Brano di lettura ▸
== == ==

# [RISOLTO]:installazione di xfce4

## trigg

buongiorno

dopo 2 tentativi sono riuscito (forse) ad installare correttamente gentoo

sono arrivato a questo punto

https://wiki.gentoo.org/wiki/Handbook:AMD64/Installation/Finalizing/it

adesso dovrei installare xfce4 , ma prima da quello che ho capito devo installare xorg e modificare il kernel per i drivers

la mia scheda video è AMD Radeon HD 5000/6000/7000/7350/8350 series

come devo proseguireLast edited by trigg on Tue Jun 19, 2018 7:24 pm; edited 1 time in total

----------

## fedeliallalinea

 *trigg wrote:*   

> adesso dovrei installare xfce4 , ma prima da quello che ho capito devo installare xorg e modificare il kernel per i drivers
> 
> la mia scheda video è AMD Radeon HD 5000/6000/7000/7350/8350 series

 

Non e' necessario installare xorg perche se installi il pacchetto xfce-base/xfce4-meta verra' installato come dipendenza.

== == ==

Problemi ▸
- A) Riscrivi il tratto della discussione su xfce4 che comincia con "## fedeliallalinea" e prosegue fino a "installato come dipendenza.", mettendo "metapacchetto" al posto di "pacchetto".
- B) Secondo la risposta nella discussione su xfce4, perché non è necessario installare xorg?

(Record da un set di dati)

== == ==

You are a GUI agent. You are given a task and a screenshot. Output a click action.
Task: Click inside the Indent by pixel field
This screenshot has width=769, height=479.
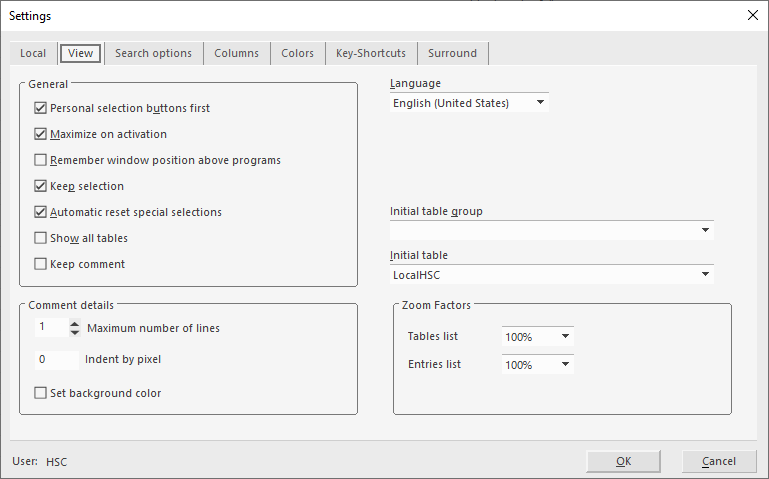coord(55,360)
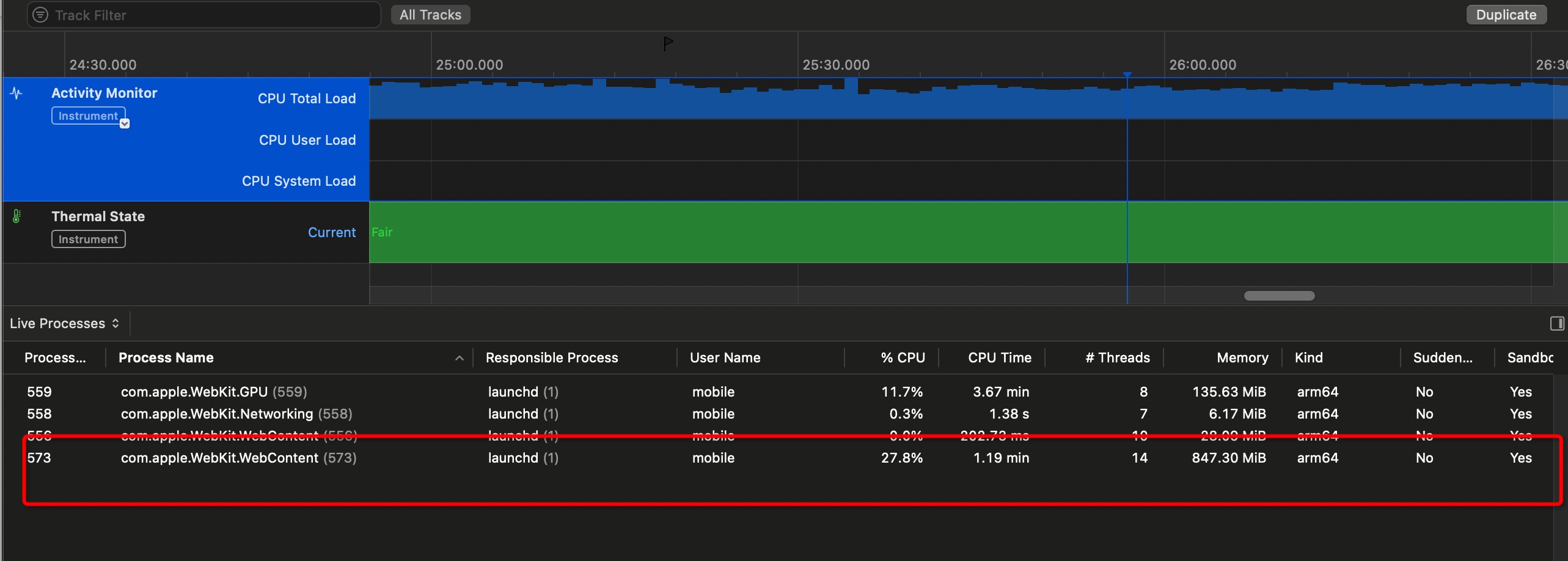Click the Thermal State Instrument badge

[88, 239]
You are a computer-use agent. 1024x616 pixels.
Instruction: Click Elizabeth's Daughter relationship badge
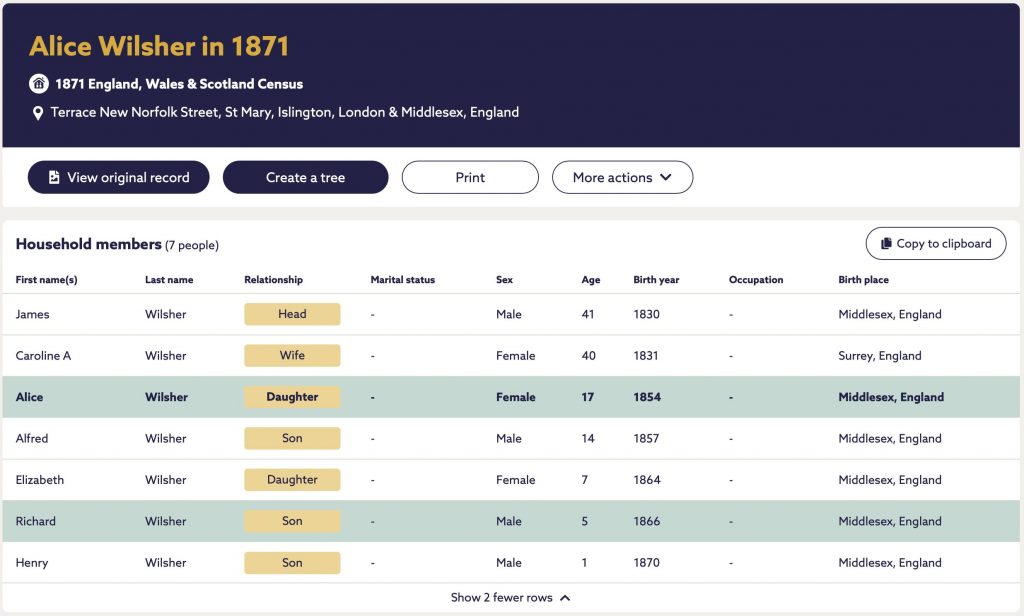[292, 479]
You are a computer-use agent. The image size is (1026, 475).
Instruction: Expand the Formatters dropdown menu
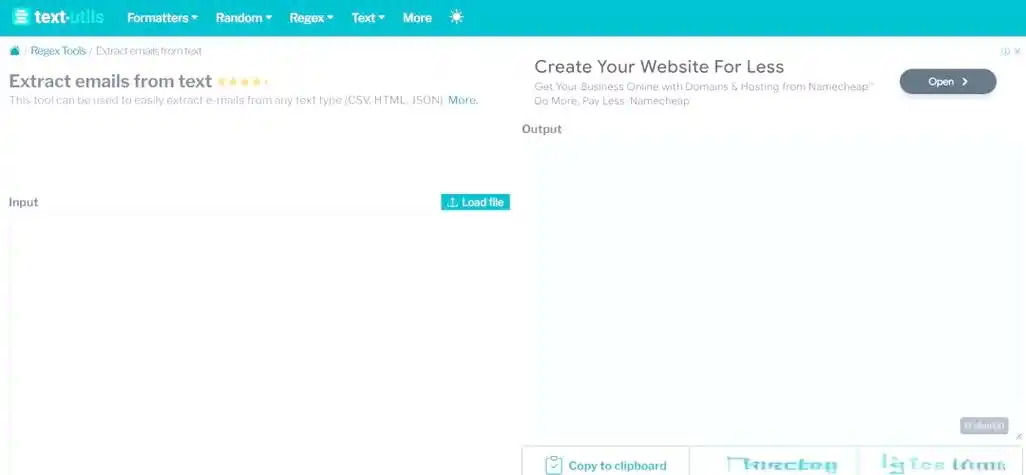(x=162, y=17)
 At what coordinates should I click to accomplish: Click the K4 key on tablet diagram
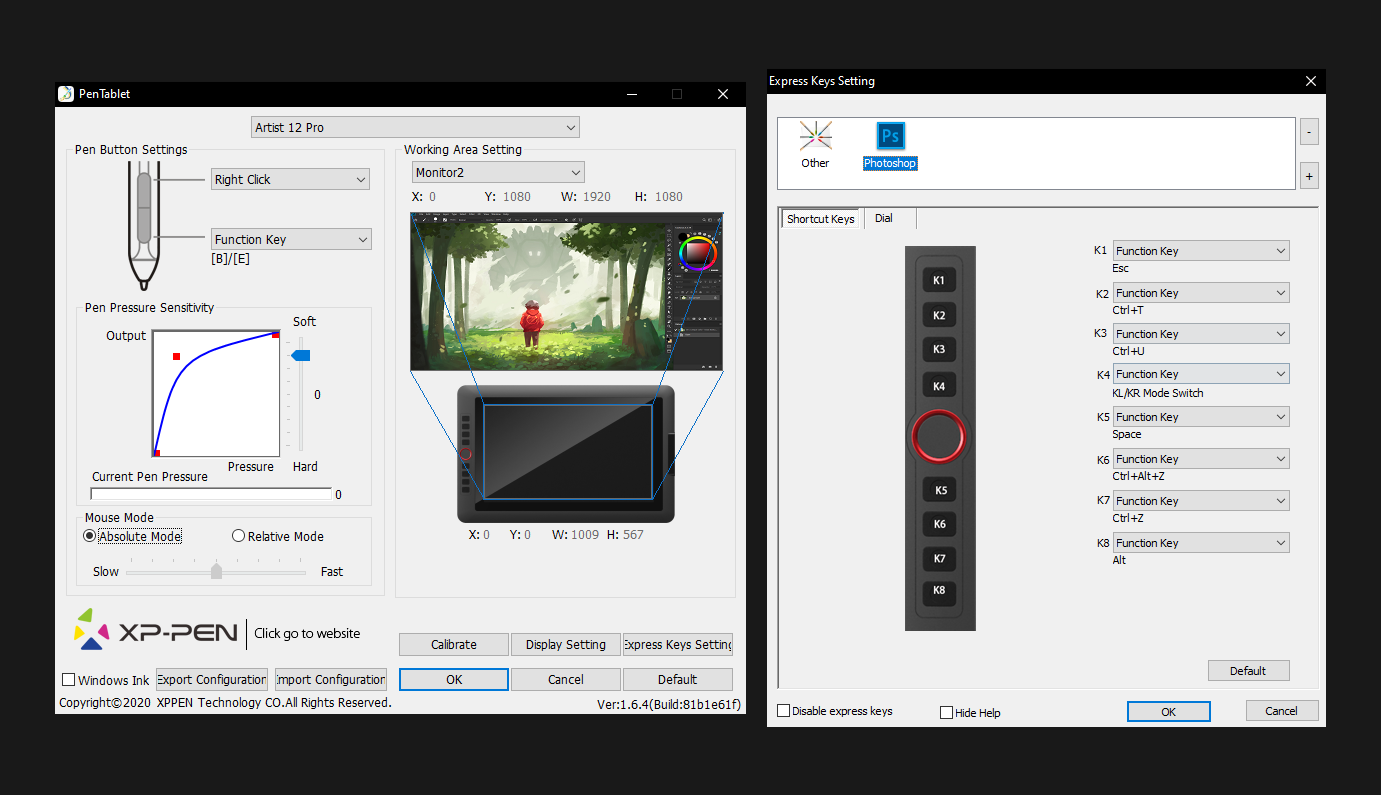pyautogui.click(x=939, y=386)
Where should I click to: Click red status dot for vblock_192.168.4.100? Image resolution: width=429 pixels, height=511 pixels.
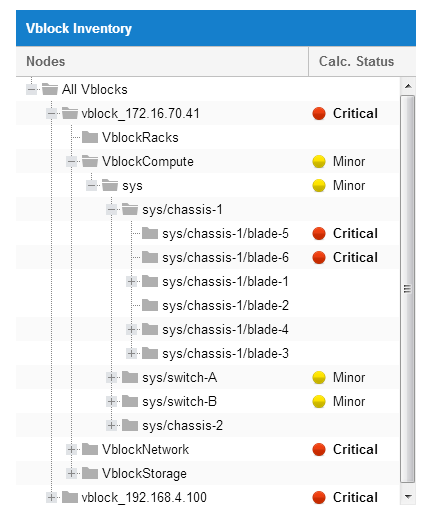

== == ==

Elenco soluzioni ▸
- A)
## fedeliallalinea

 *trigg wrote:*   

> adesso dovrei installare xfce4 , ma prima da quello che ho capito devo installare xorg e modificare il kernel per i drivers
> 
> la mia scheda video è AMD Radeon HD 5000/6000/7000/7350/8350 series

 

Non e' necessario installare xorg perche se installi il metapacchetto xfce-base/xfce4-meta verra' installato come dipendenza.

- B) Perché installando il pacchetto xfce-base/xfce4-meta xorg viene installato come dipendenza.